Presentarle un espejo fiel a la naturaleza. Esta fue una de las reglas de todo el teatro de la época; siendo fácil de entender que semejante deseo, que en algunos casos se convertía en furor, estaba de acuerdo con la conquista de aquella misma naturaleza, es decir, del mundo que por aquellos días se llevaba a cabo.
Sólo que el teatro, por tener que condensar todo lo que es humano —tanto lo hermoso como lo feo— en el espacio de unas pocas horas, tiene forzosamente que proceder por escorzos, por síntesis.
El resultado de todo ello fue una plenitud dramática más exasperada que la natural; una pasión que siempre supere en algún grado lo normal.
Pero esto, se nos podría decir, es una constante del teatro; lo que importa, como dice Shakespeare por boca de Hamlet, es dejarse guiar por la discreción.

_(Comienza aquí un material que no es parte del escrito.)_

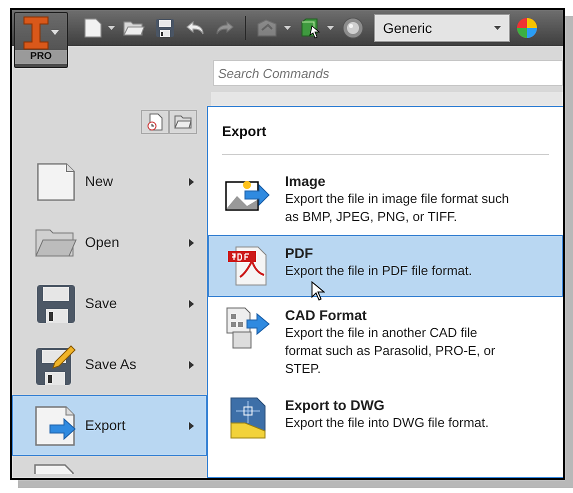  What do you see at coordinates (248, 418) in the screenshot?
I see `blueprint-document-icon` at bounding box center [248, 418].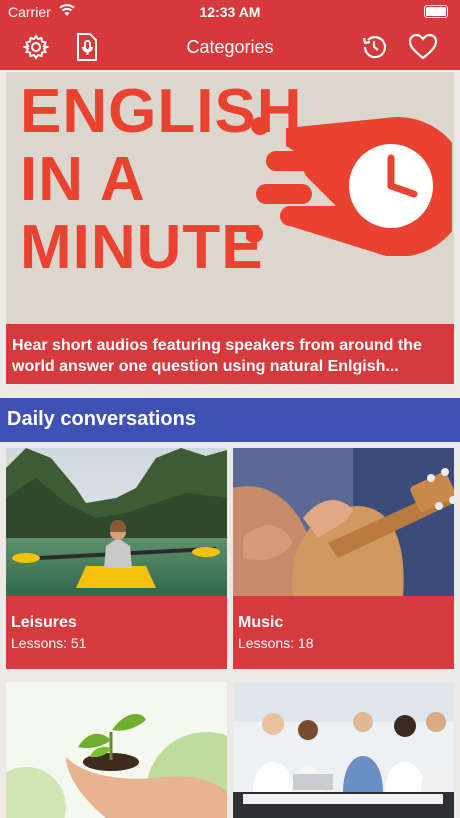  I want to click on category-card-leisures: Leisures Lessons: 51, so click(116, 558).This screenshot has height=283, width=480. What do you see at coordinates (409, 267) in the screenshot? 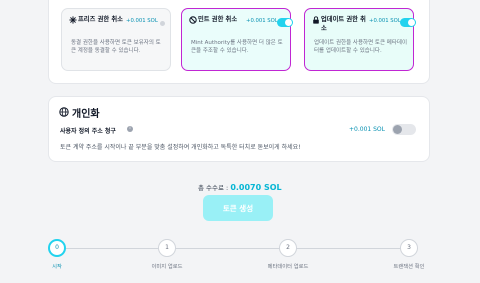
I see `step-label-confirm: 트랜잭션 확인` at bounding box center [409, 267].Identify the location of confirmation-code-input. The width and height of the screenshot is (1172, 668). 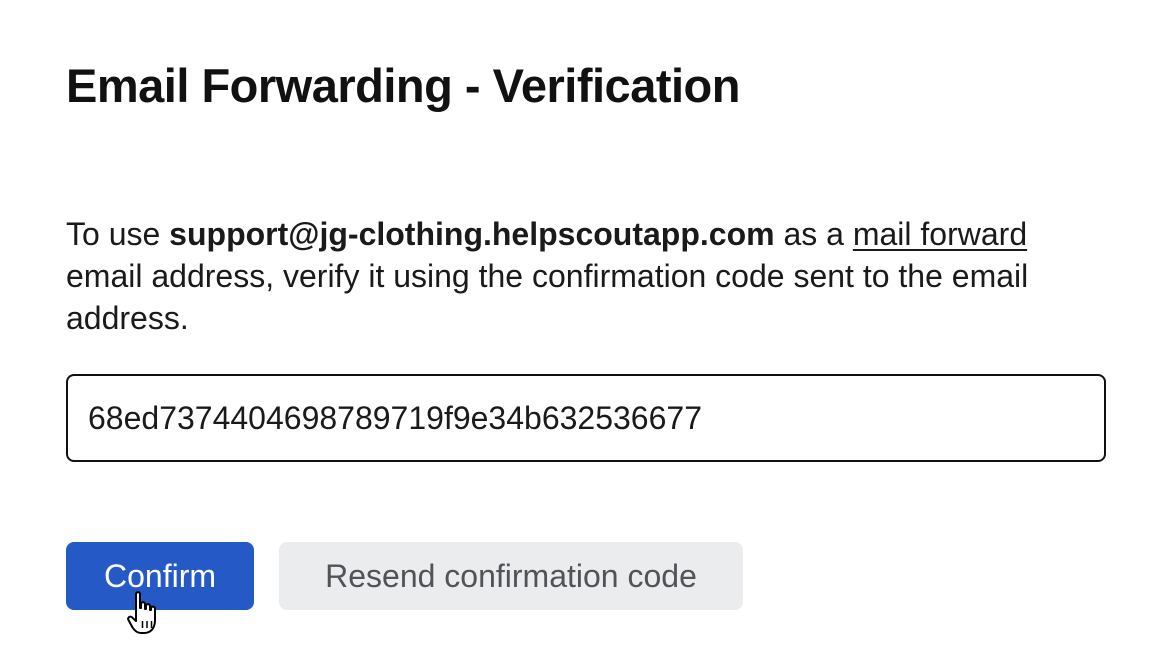
(586, 418).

De todas formas, en el teatro isabelinod, el actor asumió un papel muy destacado, dando lugar a un auténtico profesionalismo, lo que significa que los actores se organizaron en compañías formadas por una docena de individuos y regidas por reglas precisas, lo mismo que una sociedad comercial, debiéndose sólo añadir que todos eran varones, porque las mujeres nunca fueron admitidas para actuar, por lo que los más jóvenes de ellos interpretaban los papeles femeninos, adecuadamente maquillados.
Este fue sin duda uno de los límites impuestos a la interpretación en la época que nos ocupa.